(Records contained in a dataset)
*-*-*
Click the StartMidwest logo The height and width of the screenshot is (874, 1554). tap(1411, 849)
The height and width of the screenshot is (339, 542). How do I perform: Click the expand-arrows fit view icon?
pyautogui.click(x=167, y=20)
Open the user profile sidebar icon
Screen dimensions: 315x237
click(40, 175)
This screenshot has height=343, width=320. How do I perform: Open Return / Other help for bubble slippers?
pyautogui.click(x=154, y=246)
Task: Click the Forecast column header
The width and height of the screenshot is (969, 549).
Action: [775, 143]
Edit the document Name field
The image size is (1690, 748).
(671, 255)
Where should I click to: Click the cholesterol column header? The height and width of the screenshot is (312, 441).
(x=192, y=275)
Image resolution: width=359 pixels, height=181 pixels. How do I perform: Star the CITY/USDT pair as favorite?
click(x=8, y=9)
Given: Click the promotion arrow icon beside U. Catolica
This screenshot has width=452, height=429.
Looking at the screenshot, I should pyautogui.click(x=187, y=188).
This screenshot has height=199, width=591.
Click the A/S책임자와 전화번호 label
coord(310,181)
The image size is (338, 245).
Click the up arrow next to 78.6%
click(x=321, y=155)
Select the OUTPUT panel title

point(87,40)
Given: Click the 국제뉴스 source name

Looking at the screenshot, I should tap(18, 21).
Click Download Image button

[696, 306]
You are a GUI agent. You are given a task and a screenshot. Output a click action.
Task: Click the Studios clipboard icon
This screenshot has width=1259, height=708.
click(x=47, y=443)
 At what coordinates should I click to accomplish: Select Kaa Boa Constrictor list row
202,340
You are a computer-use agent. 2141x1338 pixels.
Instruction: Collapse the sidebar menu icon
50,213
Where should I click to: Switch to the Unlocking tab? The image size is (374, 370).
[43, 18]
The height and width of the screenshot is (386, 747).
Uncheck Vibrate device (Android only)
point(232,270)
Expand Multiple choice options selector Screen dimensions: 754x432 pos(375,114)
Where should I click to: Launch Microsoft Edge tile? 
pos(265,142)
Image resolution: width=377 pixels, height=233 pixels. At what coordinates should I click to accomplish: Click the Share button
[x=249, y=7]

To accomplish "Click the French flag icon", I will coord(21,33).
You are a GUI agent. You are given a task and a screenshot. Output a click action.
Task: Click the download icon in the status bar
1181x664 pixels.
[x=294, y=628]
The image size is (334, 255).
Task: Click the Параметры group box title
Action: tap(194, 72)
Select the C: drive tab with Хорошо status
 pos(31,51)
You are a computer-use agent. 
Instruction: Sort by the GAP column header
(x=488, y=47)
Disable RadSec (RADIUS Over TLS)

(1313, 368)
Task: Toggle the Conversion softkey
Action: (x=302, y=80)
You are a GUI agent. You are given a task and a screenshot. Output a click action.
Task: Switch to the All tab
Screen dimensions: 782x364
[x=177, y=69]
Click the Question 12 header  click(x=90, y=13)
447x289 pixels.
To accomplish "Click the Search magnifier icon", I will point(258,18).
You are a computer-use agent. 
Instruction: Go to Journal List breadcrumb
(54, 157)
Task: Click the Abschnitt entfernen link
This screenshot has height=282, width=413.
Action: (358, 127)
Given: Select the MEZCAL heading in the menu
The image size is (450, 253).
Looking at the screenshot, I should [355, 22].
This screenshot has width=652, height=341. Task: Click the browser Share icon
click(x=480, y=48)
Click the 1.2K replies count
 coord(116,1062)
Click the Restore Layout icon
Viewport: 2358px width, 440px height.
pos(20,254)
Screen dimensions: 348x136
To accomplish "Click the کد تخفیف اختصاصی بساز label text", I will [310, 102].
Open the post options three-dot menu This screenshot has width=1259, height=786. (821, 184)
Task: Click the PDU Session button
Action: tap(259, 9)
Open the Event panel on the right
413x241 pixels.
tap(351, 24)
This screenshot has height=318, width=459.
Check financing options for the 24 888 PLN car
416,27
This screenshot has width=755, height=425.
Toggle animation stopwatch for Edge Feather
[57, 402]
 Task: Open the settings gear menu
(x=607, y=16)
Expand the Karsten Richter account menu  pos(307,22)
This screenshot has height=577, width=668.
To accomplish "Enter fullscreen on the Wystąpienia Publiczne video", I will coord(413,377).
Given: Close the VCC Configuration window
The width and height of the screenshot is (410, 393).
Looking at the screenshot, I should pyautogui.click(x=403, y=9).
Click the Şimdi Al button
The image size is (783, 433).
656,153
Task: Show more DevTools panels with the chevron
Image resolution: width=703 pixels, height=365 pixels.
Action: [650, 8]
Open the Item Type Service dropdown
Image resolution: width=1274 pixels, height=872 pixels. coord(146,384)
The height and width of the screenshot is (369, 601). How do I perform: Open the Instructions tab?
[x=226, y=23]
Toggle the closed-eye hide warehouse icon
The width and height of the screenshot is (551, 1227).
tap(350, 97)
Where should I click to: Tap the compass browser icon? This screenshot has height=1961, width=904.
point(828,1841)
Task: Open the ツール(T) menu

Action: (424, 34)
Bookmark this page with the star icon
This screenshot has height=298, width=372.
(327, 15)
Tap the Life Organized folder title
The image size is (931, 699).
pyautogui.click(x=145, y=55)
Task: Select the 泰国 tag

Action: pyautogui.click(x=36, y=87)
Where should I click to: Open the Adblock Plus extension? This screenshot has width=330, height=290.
*-*-*
> [Task item] How many lines in the data above contain the string "will"? Reply with only the number.

> [Reply] 4